# Thread: Slope-intercept form of a line.

1. ## Slope-intercept form of a line.

How do I solve the following problems. For the first one, I know that 2/3x is the slope but what is the slope intercept form and how do I figure it out

1) Write the slope-intercept form of the equation of the line described:
through (-2,3), perpendicular to y=2/3x-3

This one below needs to be in matrix form, ie:[ ]. For this I am having trouble figuring out how to place the numbers in the matrix and do the inverse to solve it since there are not an equal amount of numbers in each equation
2) Solve the system
r+s+6t=23
3r-2s-3t=30
-r+t=-8

What the first question, find the gradient using the relationship $\displaystyle m_T\times m_P=-1$

Where 'm' are the gradients to the tangent and perpendicular.

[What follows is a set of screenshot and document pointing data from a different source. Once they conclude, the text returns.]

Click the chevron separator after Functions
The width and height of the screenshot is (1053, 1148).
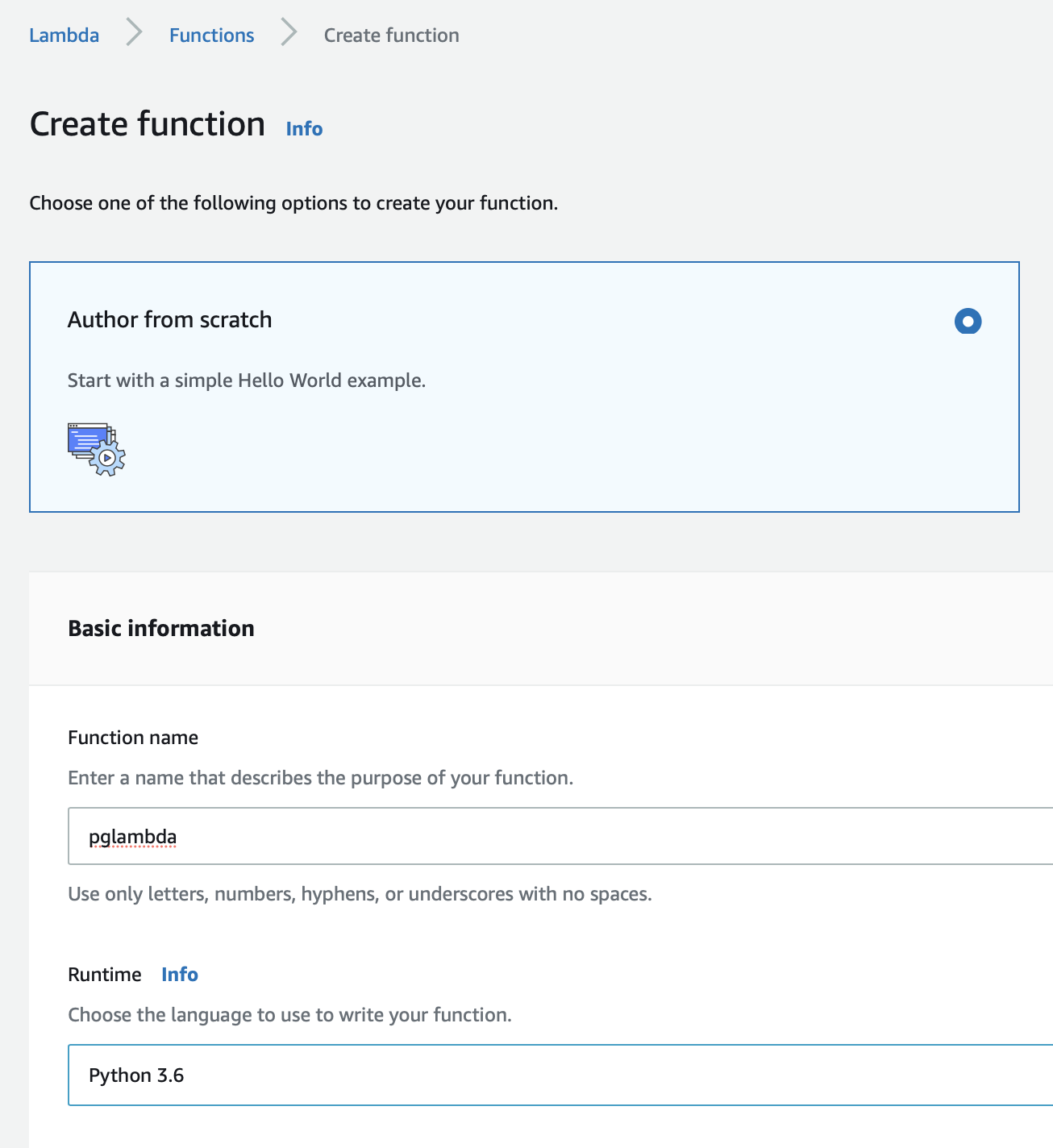(x=289, y=34)
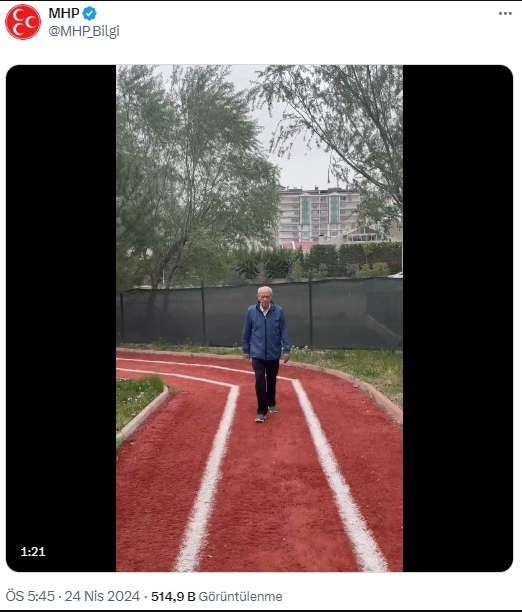This screenshot has height=612, width=522.
Task: Click the man in the blue jacket
Action: point(265,354)
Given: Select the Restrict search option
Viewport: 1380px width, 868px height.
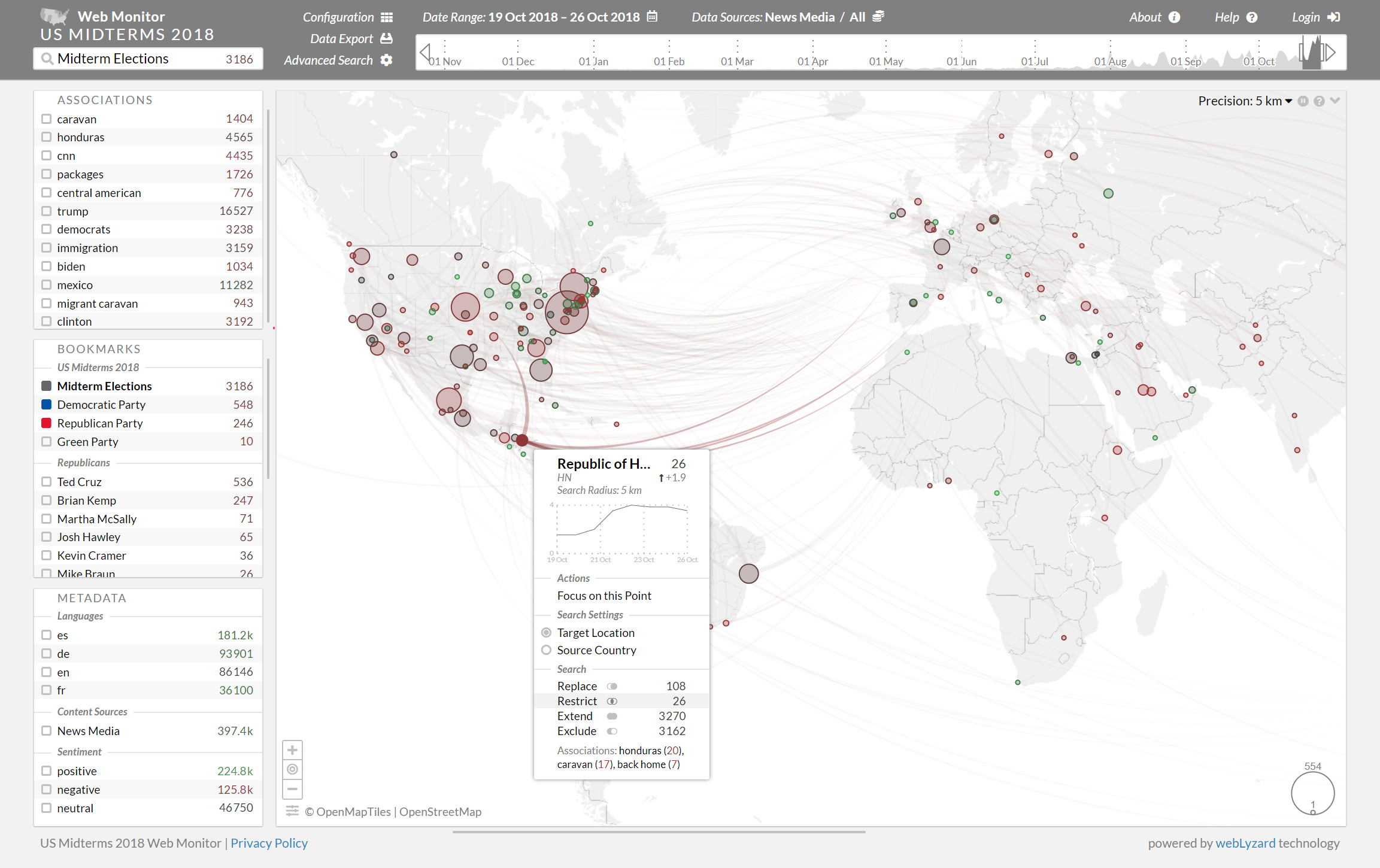Looking at the screenshot, I should pos(577,701).
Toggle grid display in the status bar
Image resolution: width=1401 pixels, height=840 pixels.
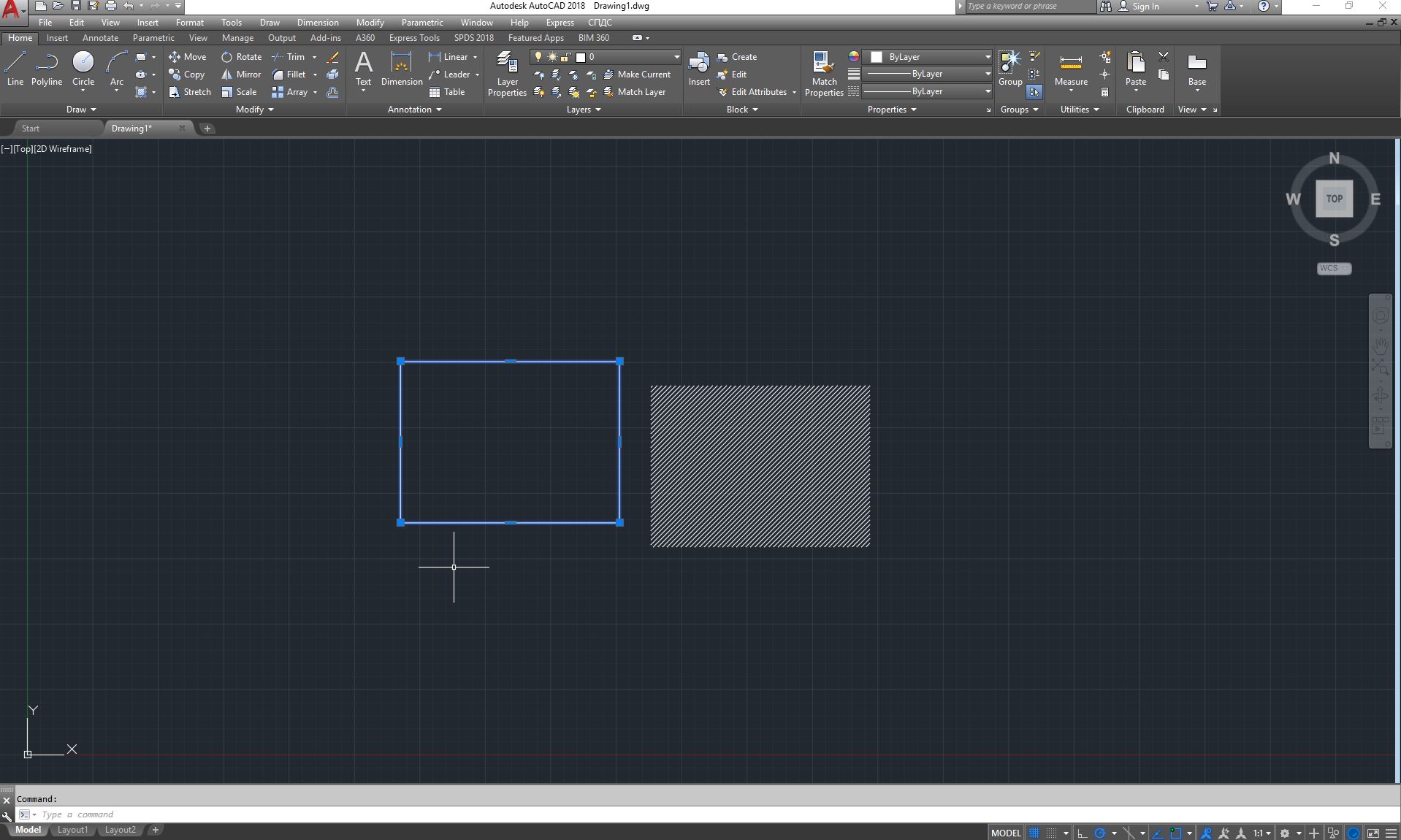[1035, 833]
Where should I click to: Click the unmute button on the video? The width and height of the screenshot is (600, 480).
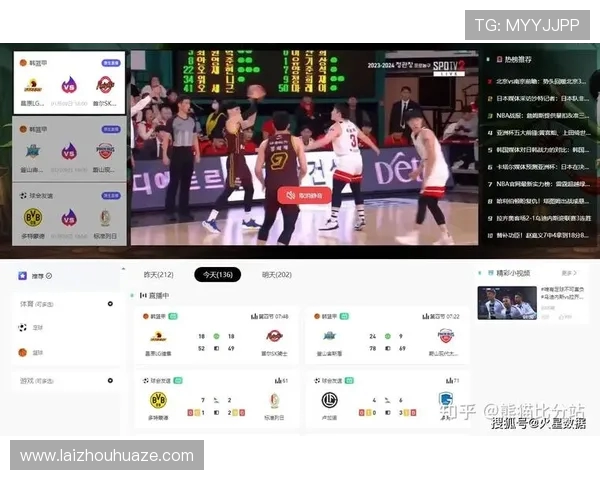pos(304,196)
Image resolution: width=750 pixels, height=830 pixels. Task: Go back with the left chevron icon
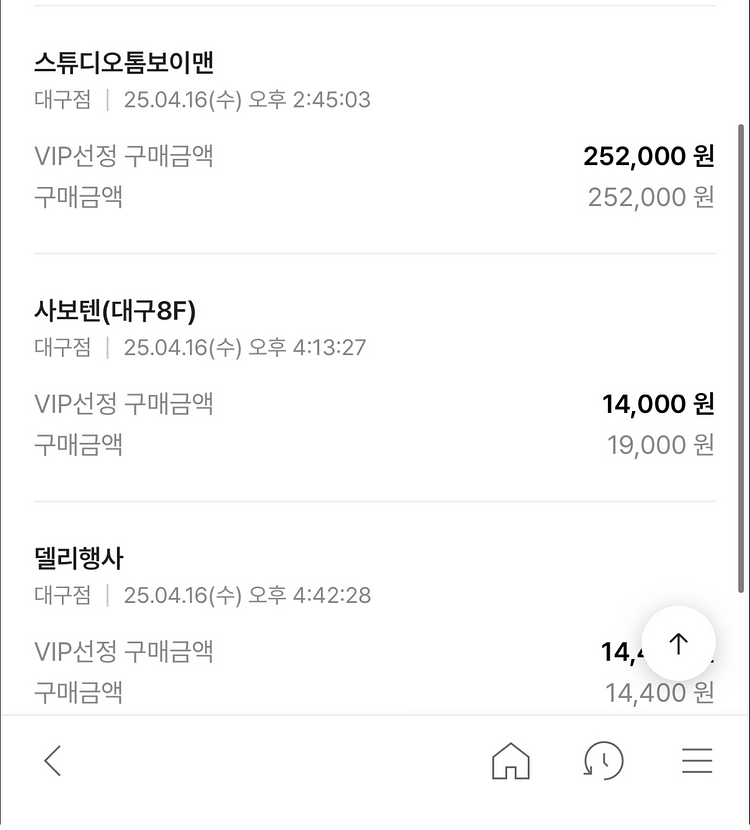pos(53,762)
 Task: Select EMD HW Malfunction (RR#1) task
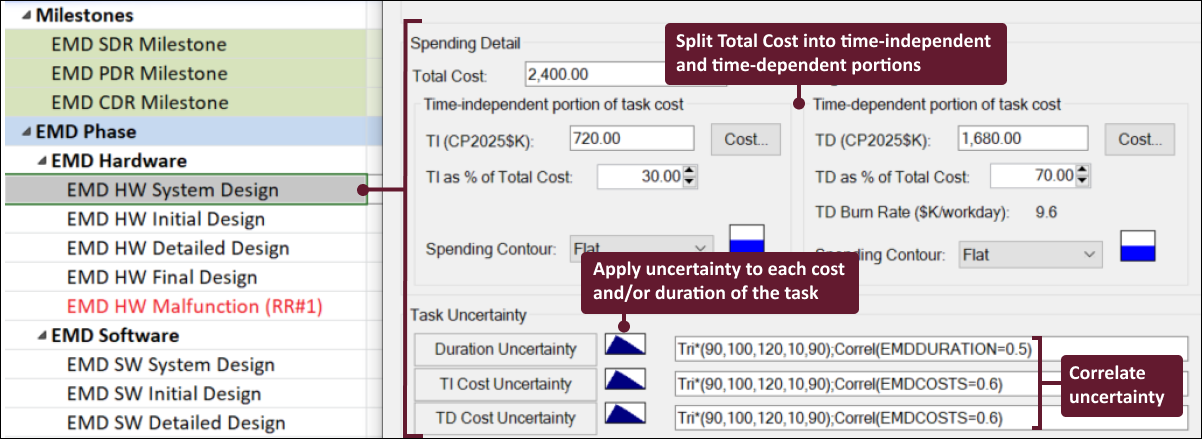(x=195, y=306)
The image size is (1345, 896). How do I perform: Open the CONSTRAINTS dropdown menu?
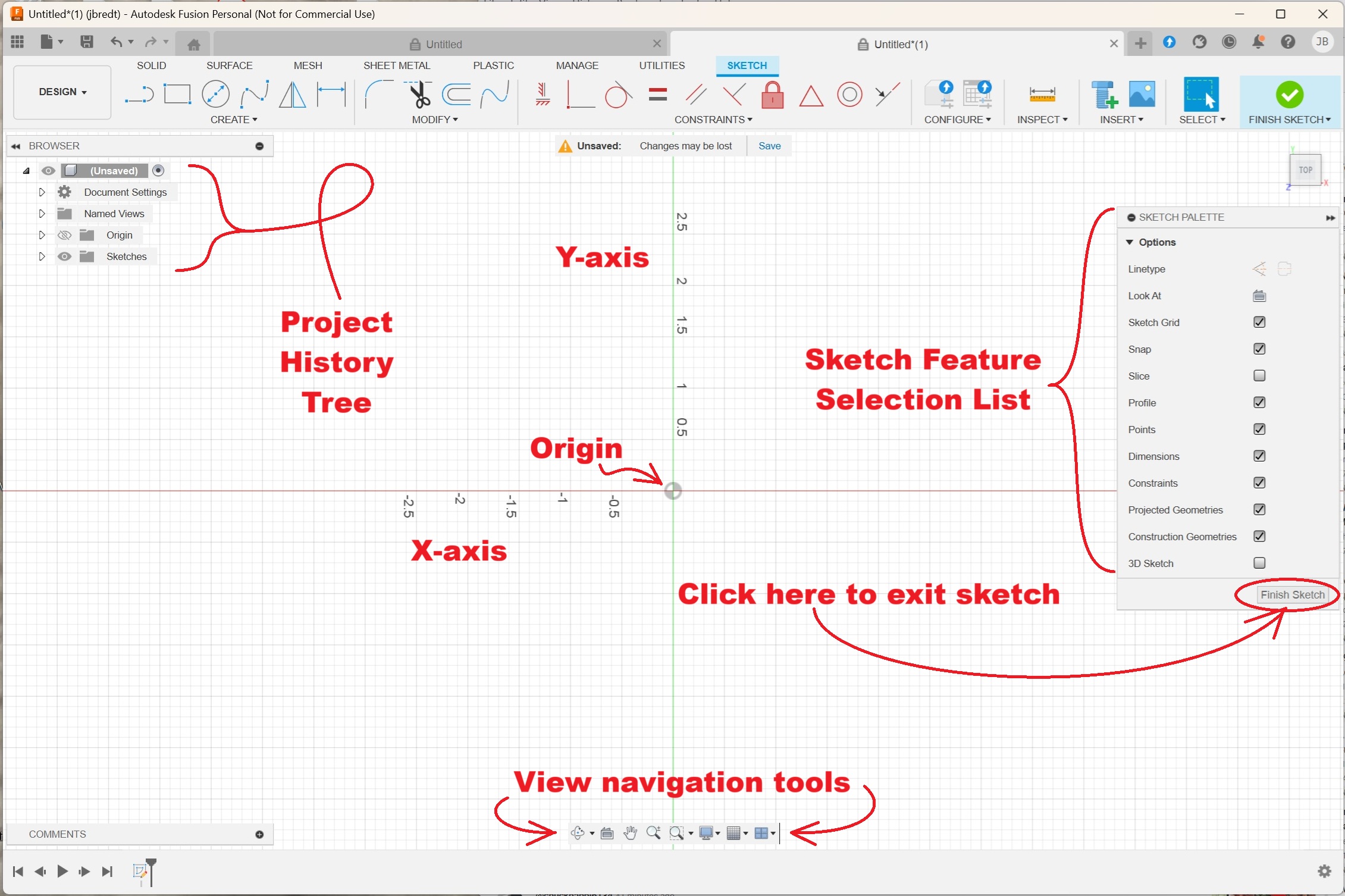point(713,120)
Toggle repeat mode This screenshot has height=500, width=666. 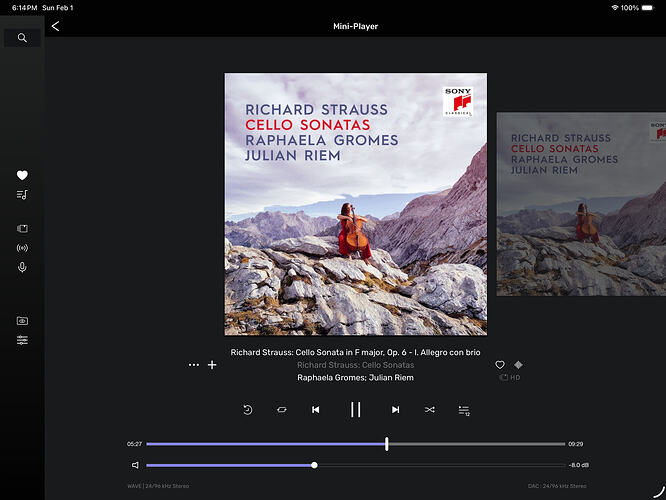point(282,410)
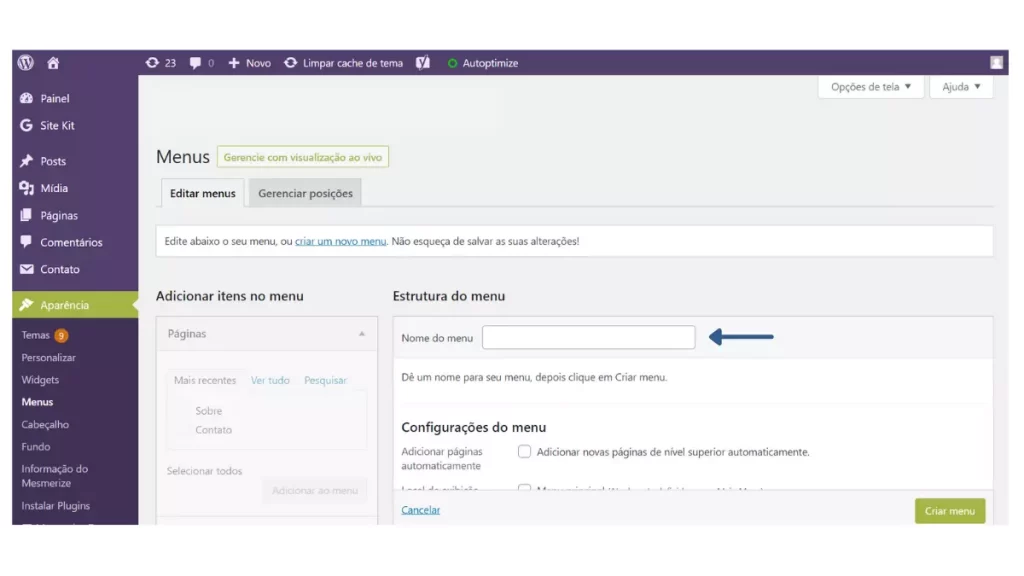Select the Ver tudo tab
Screen dimensions: 1024x576
point(270,380)
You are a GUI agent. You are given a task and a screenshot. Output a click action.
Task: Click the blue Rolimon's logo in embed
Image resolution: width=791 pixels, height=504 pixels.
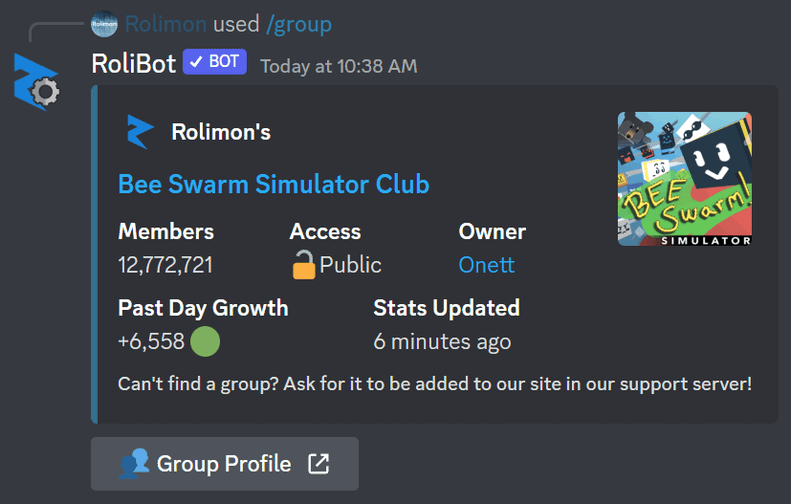[140, 132]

$\displaystyle \left[ \begin{array}{c} r \\ s \\ t \end{array} \right] = \left[ \begin{array}{ccc} 1 & 1 & 6 \\ 3 & -2 & -3 \\ -1 & 0 & 1 \end{array} \right]^{-1} \left[ \begin{array}{c} 23 \\ 30 \\ 8 \end{array} \right]$
The line perpendicular to y= (2/3)x- 3 has slope -3/2. The equation of the line through point (a, b) with slope m is $\displaystyle y= m(x-a)+ b$.